La conclusione va confermata, trattandosi di condotta che, in quanto posta in essere all’interno del procedimento di gara, poteva e doveva formare oggetto di una autonoma valutazione di merito della stazione appaltante.

16. Con altra censura [violazione dell’art. 80 comma 5 lett. c) e 6 d.lgs. 50/2016 in relazione all’art. 1 comma 52 della l. 190/2012, della direttiva 2016/343/UE e dell’art. 27 Cost. in relazione alle Linee guida Anac n. 6] l’appellante lamenta che il T abbia escluso la rilevanza giuridica dell’iscrizione di -OMISSIS-alla “white list” della Prefettura di Bari e dell’alto “rating” di legalità vantato dalla società.

16.1. La doglianza non è conducente, dal momento che il T ha ritenuto che la predetta iscrizione e l’alto “rating” di legalità vantato dalla società fosse senza dubbio un elemento importante ma non risolutivo della questione relativa alla verifica di affidabilità della medesima in connessione al grave illecito professionale potenzialmente desumibile dalla misura cautelare penale, questione che, come detto, ha demandato alla stazione appaltante nel suo complesso, sicchè gli elementi qui evidenziati risultano del tutto insuscettibili, da soli, a condurre sia alla riforma della sentenza impugnata che alla declinazione del principio di diritto che nella censura l’appellante chiede specificamente di affermare (cioè che “... l’ordinanza cautelare del Gip non spiega alcun valore vincolante nell’accertamento del fatto tipico di reato ”), il quale appare peraltro anche non centrato rispetto al contenuto del motivo.

17. Con l’ultima censura [violazione dell’art. 80 comma 5 lett. c) e 6 d.lgs. 50/2016, delle direttive UE 2014/20 e 2016/343/UE, dell’art. 27 Cost. in relazione alle Linee guida Anac n. 6] l’appellante lamenta che il T non abbia valorizzato le misure di self-cleaning poste in essere dalla società, e segnatamente la cessazione dalla carica del rappresentante legale destinatario della misura cautelare penale, avvenuta il 24 maggio 2021.
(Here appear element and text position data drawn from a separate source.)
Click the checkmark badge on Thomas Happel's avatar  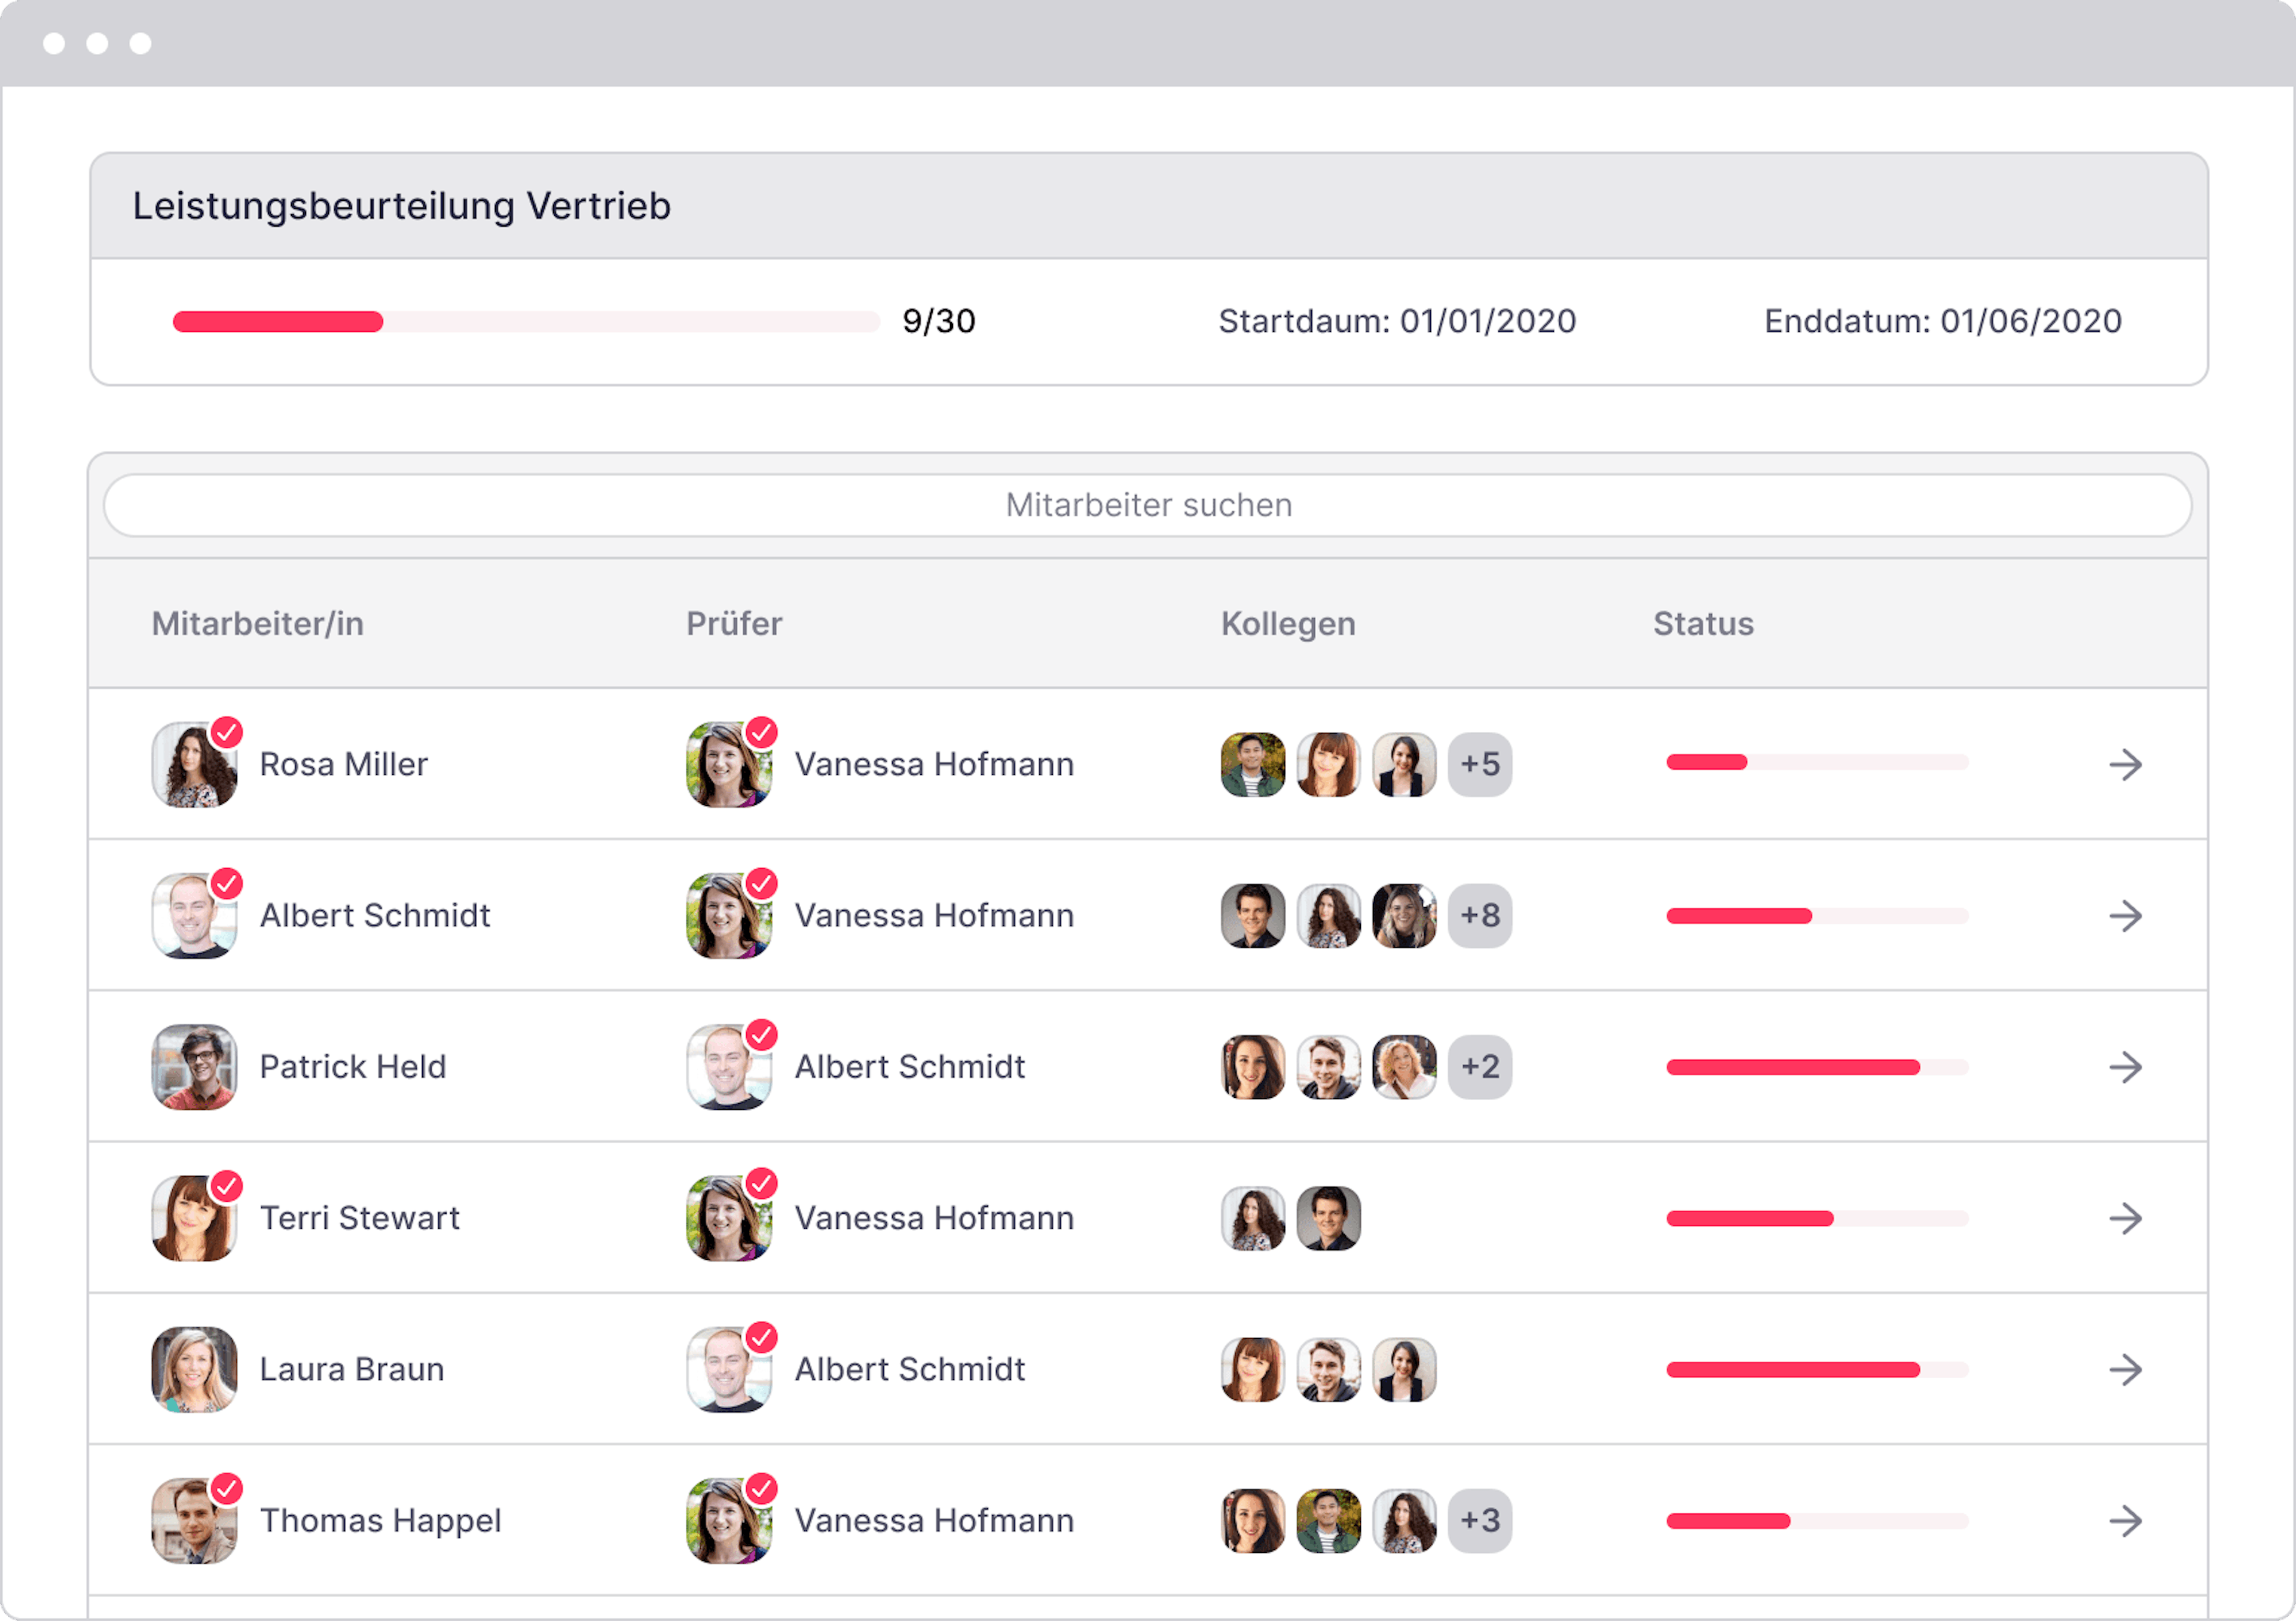pos(227,1488)
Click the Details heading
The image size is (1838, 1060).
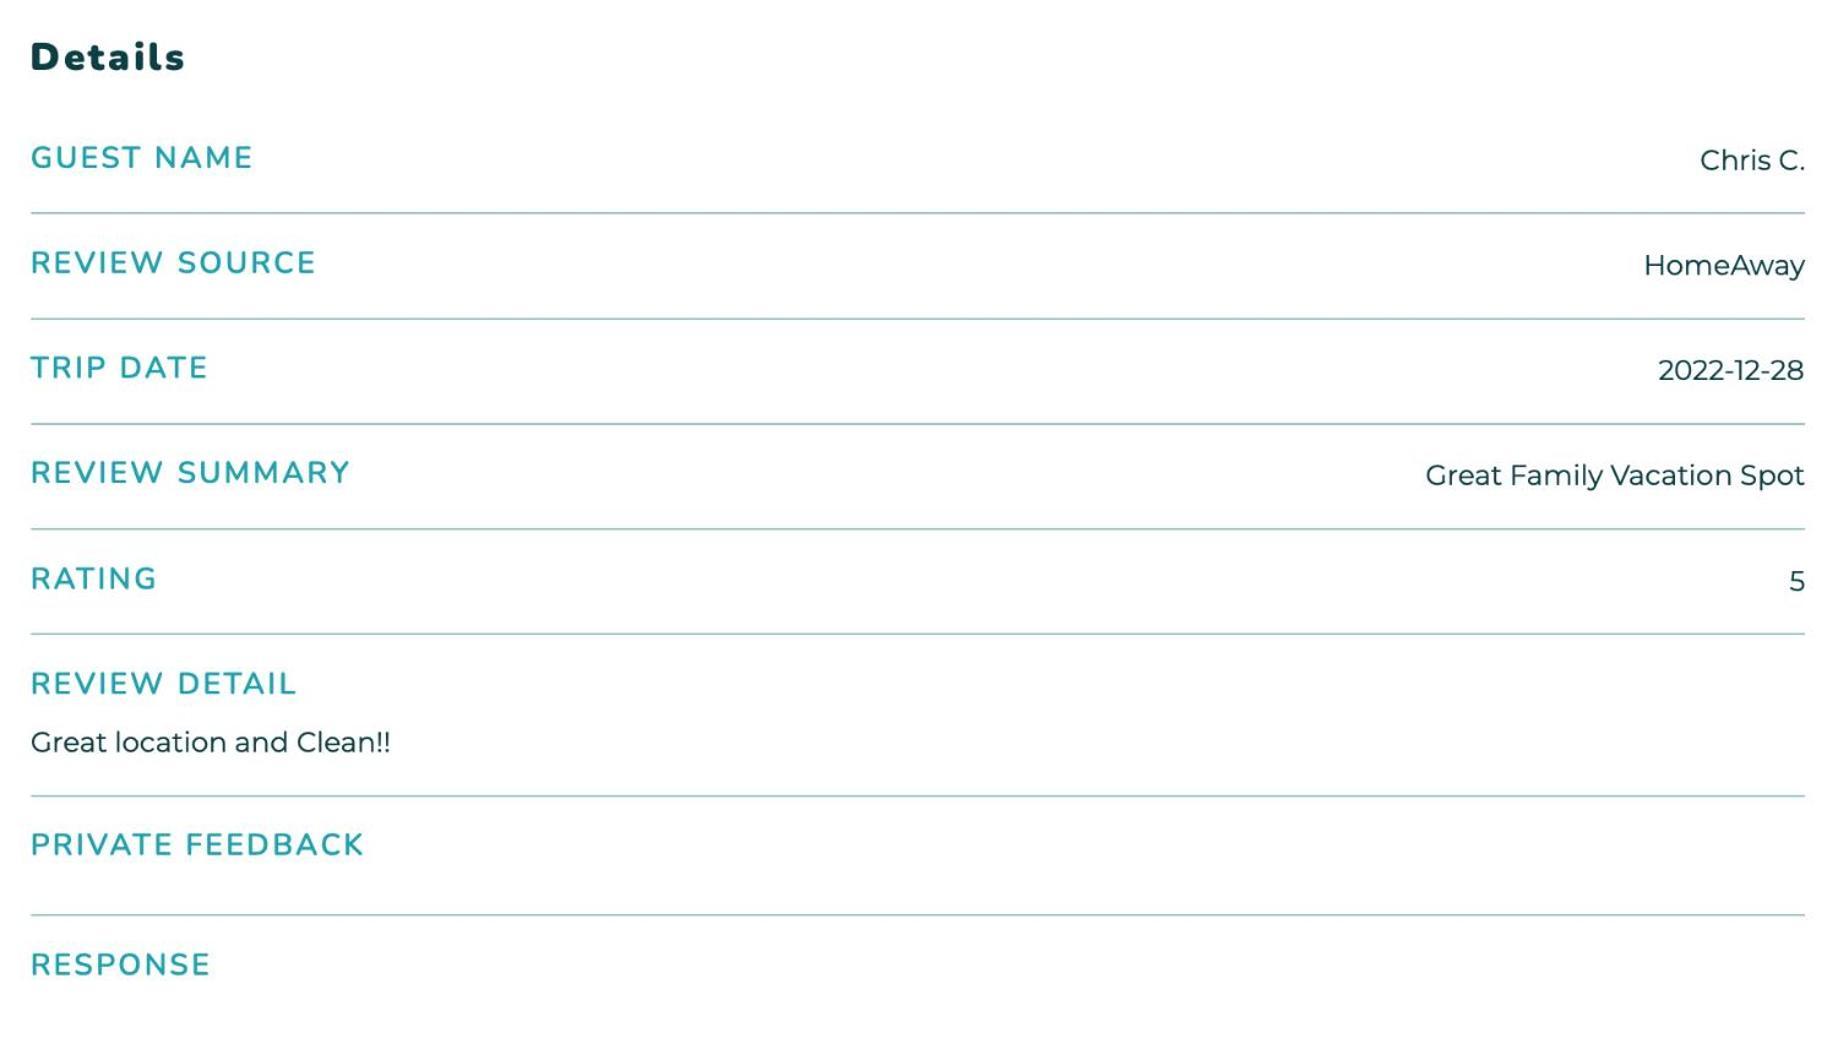tap(107, 57)
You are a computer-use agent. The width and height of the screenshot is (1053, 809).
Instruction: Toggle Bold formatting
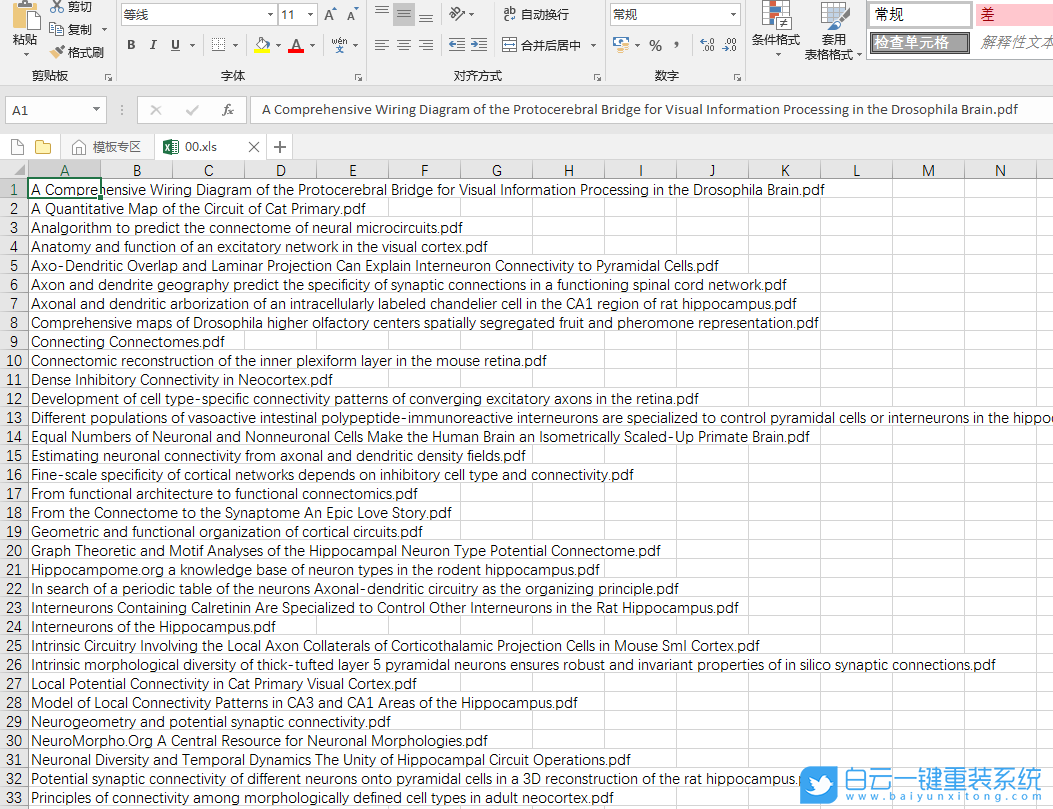click(131, 45)
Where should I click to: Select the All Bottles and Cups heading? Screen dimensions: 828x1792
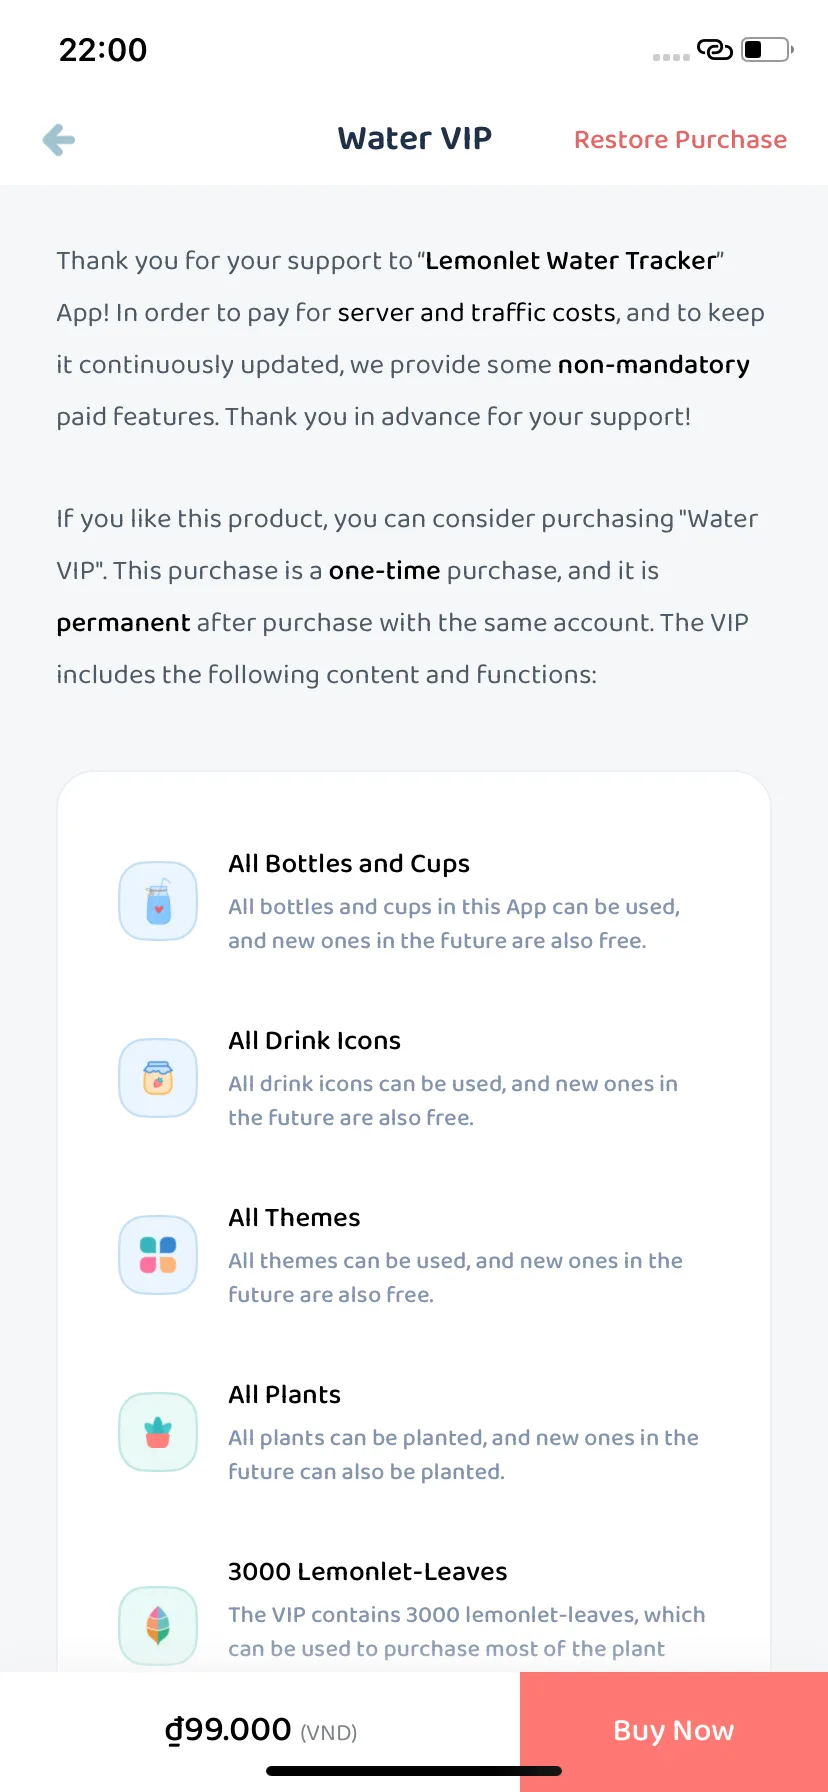click(x=349, y=864)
Rappresenta l’erroneità della motivazione al riguardo adottata, fondata sulla valenza “pro-futuro” delle misure in parola, evidenziando che: l’ordinanza interdittiva è stata emessa nel marzo 2021, alle soglie dell’aggiudicazione della gara per cui è causa, sicchè la misura adottata nel maggio successivo sarebbe indice della corretta gestione aziendale nelle more delle indagini preliminari;
non avrebbe rilievo il fatto, pure evidenziato dal T, che l’ ex rappresentante legale vanti nella società una partecipazione maggioritaria e sia stato poi assunto dalla medesima come responsabile tecnico;
la sottoposizione a indagini preliminari non integra un “marchio di infamia” dell’indagato, con espulsione da ogni consesso civile e dall’attività lavorativa.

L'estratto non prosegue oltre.